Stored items
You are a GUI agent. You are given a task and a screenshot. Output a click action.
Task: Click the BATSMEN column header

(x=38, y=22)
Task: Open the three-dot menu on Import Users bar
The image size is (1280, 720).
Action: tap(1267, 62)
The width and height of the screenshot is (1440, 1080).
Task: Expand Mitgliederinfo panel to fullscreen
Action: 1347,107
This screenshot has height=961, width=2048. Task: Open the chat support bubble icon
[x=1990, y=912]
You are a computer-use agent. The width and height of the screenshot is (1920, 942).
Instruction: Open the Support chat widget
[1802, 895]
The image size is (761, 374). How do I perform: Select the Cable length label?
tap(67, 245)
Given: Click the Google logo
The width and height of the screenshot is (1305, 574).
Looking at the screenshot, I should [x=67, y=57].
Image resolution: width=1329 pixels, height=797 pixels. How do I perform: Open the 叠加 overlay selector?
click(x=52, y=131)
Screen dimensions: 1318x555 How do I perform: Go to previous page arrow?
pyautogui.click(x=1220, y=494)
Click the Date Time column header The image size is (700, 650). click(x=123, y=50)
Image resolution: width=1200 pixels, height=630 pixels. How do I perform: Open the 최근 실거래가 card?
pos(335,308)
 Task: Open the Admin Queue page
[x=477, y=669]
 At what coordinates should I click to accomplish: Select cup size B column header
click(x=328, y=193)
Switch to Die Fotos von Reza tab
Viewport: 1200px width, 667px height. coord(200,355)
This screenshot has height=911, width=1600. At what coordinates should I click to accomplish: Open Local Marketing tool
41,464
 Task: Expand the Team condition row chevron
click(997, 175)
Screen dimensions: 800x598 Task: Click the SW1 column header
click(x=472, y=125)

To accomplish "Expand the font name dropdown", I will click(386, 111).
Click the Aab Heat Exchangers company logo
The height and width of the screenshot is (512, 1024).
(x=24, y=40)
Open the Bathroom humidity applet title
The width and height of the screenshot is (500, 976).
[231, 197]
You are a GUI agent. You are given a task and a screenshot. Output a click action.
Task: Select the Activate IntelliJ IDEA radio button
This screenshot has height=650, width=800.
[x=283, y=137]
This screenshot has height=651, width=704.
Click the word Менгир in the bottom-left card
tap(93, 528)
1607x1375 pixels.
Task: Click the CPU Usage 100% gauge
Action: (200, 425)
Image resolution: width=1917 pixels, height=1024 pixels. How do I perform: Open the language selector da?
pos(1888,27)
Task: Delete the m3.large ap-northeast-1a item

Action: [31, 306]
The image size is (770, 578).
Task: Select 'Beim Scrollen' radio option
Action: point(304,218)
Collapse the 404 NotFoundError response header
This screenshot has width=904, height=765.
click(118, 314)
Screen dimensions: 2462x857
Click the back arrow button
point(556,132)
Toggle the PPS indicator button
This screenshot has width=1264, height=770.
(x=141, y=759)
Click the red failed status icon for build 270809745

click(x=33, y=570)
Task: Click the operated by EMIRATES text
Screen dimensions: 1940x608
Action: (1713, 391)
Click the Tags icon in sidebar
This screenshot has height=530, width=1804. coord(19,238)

WORK ITEM:
Both the first line of the data above and the line with "Given: Click the Google logo" must be included; please return exactly those lines and the ones between them.

TASK OUTPUT:
You are a GUI agent. You are given a task and a screenshot. Output a click action.
Task: Click the BATSMEN column header

(x=38, y=22)
Task: Open the three-dot menu on Import Users bar
The image size is (1280, 720).
Action: tap(1267, 62)
The width and height of the screenshot is (1440, 1080).
Task: Expand Mitgliederinfo panel to fullscreen
Action: 1347,107
This screenshot has height=961, width=2048. Task: Open the chat support bubble icon
[x=1990, y=912]
You are a computer-use agent. The width and height of the screenshot is (1920, 942).
Instruction: Open the Support chat widget
[1802, 895]
The image size is (761, 374). How do I perform: Select the Cable length label?
tap(67, 245)
Given: Click the Google logo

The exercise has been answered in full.